» Selected text
Jeju

Jeju Island: South Korea's Volcanic Coastline, Crater Trails and Black Pork

South Korea's subtropical island escape — volcanic craters, turquoise bays, haenyeo divers, and black-pork BBQ, just 75 minutes from Seoul by air.

DailyWiz Korea Desk·
Wooden staircase steps in the forest of Hallasan Park Eorimok Trail at dusk on Jeju Island in South Korea
Photo: Basile Morin · Wikimedia Commons (CC BY-SA 4.0)

Jeju (제주도) is South Korea's largest island and its only subtropical province — a place where black lava coastlines meet turquoise shallows, where an active volcano watches over tangerine orchards, and where women free-dive for abalone exactly as their ancestors did four centuries ago. Sitting just 90 km south of the mainland, it earns UNESCO recognition in three separate categories and draws more domestic tourists per year than anywhere else in the country. In summer, its northern beaches and offshore islets are at their most vivid.

Getting There from Seoul

Note: Jeju is an island with no road or rail link to the mainland. Your options are a domestic flight or an overnight ferry.

Option One-Way Time Price (₩, one way) Key Note
Domestic flight — Gimpo (GMP) ~1 h 15 min flight + ~40 min to airport by subway (Line 5 / AREX) ₩30,000 – ₩80,000 (budget carriers); ₩100,000+ Korean Air Most convenient departure point from central Seoul. 600+ flights weekly via Jeju Air, T'Way, Eastar, Korean Air. Book 6 weeks ahead in July–August.
Domestic flight — Incheon (ICN) ~1 h 20 min flight + ~60–90 min to airport by AREX ₩35,000 – ₩90,000 Best if you are arriving in Korea internationally and connecting the same day. Fewer domestic departures than Gimpo.
Ferry via Mokpo ~7–8 h total (KTX Seoul → Mokpo ~3 h; ferry Mokpo → Jeju ~4.5 h) KTX ₩27,000–₩34,000 + ferry ₩23,000–₩60,000 (class-dependent) Scenic and budget-friendly but exhausting. Practical only if combining with south-coast travel. Ferries sail from Mokpo and Wando; check schedules at directferries.com.

Recommendation: Fly from Gimpo — fewest transfers, cheapest combined door-to-door fare, and departures every 10–15 minutes at peak times in summer.

Hydrangea macrophylla in front of Seongsan Ilchulbong volcano at blue hour in Jeju Island South Korea
Photo: Basile Morin · Wikimedia Commons (CC BY-SA 4.0)

» Data excerpts
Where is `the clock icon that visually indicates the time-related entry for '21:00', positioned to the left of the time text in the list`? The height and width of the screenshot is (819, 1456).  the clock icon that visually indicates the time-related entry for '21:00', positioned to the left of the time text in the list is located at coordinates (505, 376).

* * *

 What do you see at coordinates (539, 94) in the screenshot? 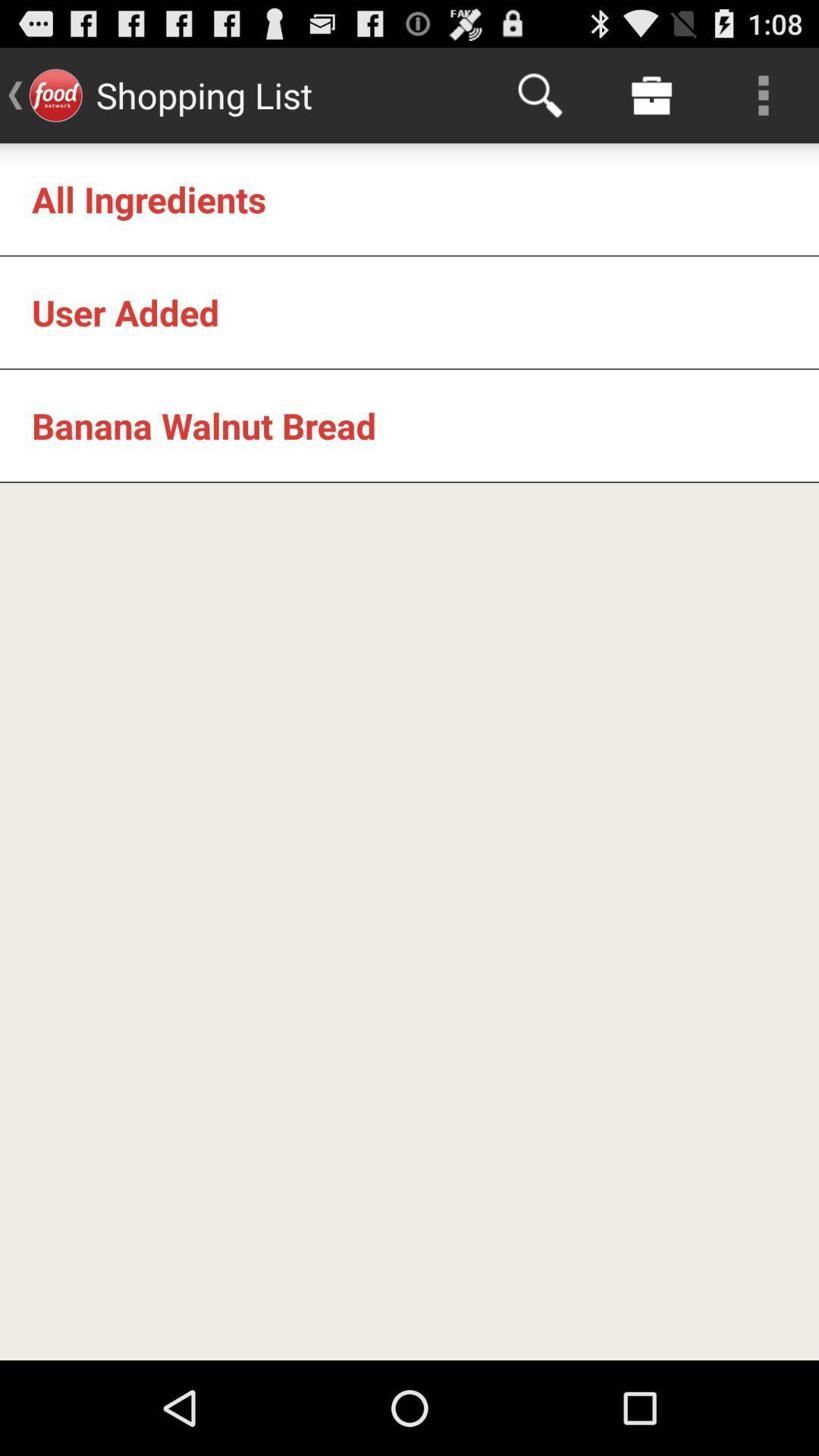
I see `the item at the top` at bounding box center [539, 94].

---

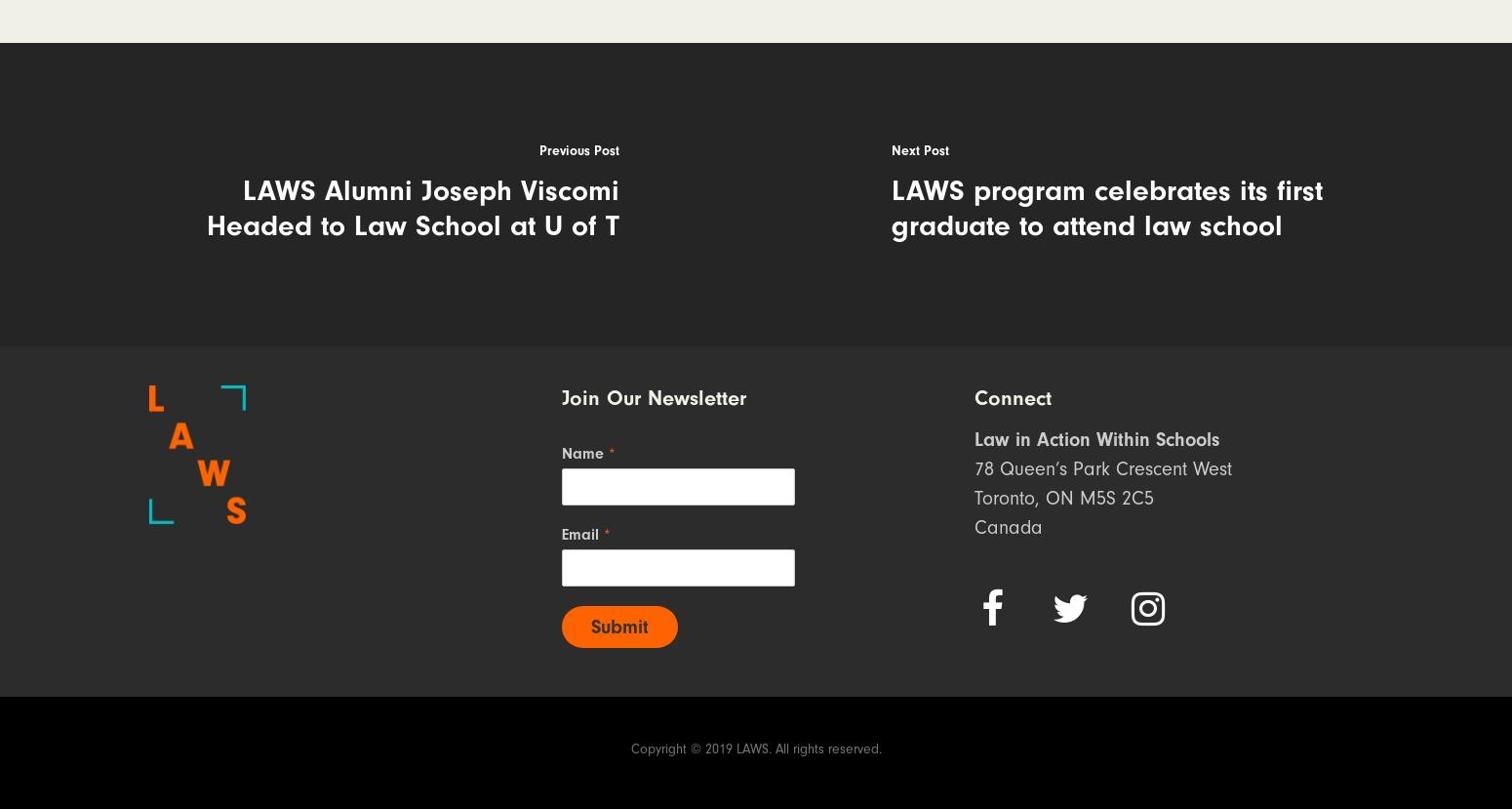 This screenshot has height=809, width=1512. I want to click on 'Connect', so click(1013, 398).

» Set tasks
a: Summarize the Jeju travel page in two sentences.
b: From the Jeju travel page, return the part that opens with the words containing "Getting There from" and closes with "ahead in July–August.".
The lines come from a separate source.

» Exercise solutions
a: Jeju is South Korea's largest island and its only subtropical province, lying 90 km south of the mainland, where black lava coastlines meet turquoise shallows and women free-dive for abalone. Since there is no road or rail link, travelers from Seoul take a domestic flight or an overnight ferry, and the page recommends flying from Gimpo.

b:
Getting There from Seoul

Note: Jeju is an island with no road or rail link to the mainland. Your options are a domestic flight or an overnight ferry.

Option One-Way Time Price (₩, one way) Key Note
Domestic flight — Gimpo (GMP) ~1 h 15 min flight + ~40 min to airport by subway (Line 5 / AREX) ₩30,000 – ₩80,000 (budget carriers); ₩100,000+ Korean Air Most convenient departure point from central Seoul. 600+ flights weekly via Jeju Air, T'Way, Eastar, Korean Air. Book 6 weeks ahead in July–August.